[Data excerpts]
*** Begin section ***

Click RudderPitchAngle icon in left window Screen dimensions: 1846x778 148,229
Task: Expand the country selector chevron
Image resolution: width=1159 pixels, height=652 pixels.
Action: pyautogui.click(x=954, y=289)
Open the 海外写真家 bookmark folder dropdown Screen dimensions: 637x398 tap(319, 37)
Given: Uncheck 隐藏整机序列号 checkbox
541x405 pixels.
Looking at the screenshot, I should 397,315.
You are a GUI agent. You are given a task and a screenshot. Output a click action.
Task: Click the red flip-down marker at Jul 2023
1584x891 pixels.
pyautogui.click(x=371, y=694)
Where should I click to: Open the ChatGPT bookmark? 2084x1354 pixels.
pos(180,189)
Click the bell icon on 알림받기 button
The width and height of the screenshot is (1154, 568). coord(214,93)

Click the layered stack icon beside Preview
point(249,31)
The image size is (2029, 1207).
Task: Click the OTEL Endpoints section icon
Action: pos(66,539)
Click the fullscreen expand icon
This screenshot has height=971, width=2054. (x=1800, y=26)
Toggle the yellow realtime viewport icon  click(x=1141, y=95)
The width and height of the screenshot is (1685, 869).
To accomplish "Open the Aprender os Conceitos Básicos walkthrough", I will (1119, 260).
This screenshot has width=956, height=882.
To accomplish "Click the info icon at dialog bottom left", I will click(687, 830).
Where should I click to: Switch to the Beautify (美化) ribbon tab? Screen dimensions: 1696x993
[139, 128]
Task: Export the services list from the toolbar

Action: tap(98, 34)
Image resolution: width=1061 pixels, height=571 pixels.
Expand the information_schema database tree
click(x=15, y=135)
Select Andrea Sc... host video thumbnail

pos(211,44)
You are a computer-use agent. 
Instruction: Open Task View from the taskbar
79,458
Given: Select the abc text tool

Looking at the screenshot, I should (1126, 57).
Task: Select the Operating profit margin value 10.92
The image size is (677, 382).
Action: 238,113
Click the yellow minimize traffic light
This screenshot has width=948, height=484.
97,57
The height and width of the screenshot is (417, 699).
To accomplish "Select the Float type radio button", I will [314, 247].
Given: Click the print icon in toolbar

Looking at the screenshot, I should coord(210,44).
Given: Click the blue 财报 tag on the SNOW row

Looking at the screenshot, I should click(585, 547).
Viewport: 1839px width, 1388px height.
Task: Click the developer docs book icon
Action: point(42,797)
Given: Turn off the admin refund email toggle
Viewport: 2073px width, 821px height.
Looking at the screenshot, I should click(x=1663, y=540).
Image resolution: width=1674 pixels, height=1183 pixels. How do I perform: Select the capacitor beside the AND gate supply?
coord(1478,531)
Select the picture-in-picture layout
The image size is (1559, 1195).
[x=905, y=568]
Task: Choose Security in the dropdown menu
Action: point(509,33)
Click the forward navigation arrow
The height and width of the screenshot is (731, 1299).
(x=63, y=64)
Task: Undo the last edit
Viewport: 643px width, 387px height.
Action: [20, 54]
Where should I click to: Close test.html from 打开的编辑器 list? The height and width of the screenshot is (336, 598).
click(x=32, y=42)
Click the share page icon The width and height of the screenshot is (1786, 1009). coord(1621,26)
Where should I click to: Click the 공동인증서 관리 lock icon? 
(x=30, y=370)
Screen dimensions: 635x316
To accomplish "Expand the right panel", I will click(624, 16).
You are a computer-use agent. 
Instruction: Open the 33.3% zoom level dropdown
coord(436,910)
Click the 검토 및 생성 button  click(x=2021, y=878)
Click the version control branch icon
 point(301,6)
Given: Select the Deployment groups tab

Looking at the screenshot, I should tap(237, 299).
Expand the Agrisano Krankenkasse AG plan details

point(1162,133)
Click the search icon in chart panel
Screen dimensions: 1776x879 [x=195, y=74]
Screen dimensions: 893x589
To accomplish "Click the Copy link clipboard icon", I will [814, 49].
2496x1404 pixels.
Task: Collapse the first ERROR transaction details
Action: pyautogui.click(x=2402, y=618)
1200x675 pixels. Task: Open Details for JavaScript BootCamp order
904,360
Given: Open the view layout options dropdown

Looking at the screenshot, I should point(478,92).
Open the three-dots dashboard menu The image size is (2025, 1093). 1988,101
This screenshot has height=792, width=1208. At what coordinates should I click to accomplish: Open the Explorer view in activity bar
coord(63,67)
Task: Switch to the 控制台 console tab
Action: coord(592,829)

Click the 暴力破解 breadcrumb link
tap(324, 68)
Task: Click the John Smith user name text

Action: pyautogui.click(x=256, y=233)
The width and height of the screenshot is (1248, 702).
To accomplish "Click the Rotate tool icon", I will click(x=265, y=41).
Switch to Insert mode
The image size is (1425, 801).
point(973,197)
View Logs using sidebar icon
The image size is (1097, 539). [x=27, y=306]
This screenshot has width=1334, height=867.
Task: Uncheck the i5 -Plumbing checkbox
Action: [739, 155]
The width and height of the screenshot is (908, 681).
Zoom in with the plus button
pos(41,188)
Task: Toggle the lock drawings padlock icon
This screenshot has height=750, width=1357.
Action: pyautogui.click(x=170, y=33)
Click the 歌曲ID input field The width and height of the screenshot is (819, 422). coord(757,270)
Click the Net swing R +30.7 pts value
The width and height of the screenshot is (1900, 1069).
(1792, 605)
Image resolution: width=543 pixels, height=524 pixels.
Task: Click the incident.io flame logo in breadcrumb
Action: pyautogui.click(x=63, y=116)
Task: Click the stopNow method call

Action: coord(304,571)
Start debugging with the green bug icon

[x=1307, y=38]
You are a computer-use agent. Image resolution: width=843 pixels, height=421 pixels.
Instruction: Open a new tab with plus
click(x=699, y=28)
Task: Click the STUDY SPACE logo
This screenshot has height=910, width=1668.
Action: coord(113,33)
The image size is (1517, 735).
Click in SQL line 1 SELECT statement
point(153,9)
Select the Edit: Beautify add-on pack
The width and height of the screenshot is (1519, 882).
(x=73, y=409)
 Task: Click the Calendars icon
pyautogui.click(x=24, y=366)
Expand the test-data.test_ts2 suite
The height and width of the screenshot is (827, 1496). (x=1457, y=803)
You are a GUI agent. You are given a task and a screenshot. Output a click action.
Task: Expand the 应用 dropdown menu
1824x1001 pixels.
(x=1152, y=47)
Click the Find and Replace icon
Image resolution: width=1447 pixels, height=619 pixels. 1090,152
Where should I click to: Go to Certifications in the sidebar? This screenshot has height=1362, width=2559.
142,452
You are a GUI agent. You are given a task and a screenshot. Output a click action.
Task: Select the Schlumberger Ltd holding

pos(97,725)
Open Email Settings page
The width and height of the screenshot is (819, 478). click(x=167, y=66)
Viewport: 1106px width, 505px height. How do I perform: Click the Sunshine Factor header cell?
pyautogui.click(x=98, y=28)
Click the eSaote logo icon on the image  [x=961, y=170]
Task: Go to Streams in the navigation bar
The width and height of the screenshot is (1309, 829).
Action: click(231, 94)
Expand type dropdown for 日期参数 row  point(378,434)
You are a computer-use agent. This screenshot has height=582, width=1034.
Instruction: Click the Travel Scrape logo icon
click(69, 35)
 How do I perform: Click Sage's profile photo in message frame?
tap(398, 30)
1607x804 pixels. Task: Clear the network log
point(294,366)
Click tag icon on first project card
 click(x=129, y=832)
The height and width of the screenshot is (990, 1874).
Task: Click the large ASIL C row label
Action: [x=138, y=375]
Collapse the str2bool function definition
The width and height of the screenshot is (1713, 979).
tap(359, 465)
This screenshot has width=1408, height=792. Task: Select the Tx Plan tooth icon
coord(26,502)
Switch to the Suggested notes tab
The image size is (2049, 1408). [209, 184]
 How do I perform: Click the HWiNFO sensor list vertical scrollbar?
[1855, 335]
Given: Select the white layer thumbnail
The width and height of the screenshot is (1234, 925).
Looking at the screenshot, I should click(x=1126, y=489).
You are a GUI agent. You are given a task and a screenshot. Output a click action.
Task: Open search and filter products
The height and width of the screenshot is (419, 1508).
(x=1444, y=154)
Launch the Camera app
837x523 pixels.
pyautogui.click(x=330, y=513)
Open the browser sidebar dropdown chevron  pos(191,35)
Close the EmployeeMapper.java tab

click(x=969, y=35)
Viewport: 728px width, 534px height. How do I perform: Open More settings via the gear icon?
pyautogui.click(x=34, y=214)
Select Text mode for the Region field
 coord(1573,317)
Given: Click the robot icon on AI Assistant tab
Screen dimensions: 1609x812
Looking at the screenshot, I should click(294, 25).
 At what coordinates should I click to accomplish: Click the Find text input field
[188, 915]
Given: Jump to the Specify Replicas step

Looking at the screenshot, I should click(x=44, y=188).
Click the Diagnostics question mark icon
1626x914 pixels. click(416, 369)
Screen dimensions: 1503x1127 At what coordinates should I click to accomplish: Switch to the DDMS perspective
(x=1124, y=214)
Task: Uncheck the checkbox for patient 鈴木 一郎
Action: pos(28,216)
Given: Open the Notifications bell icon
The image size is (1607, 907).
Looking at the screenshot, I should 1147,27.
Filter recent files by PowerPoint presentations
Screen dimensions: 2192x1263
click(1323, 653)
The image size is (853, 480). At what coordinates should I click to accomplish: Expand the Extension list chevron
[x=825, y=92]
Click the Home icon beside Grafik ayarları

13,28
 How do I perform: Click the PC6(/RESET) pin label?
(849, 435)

*** End section ***

Check each line of the data above for the word "type" and state how many lines contain it, with no other text.

* [Exercise output] 2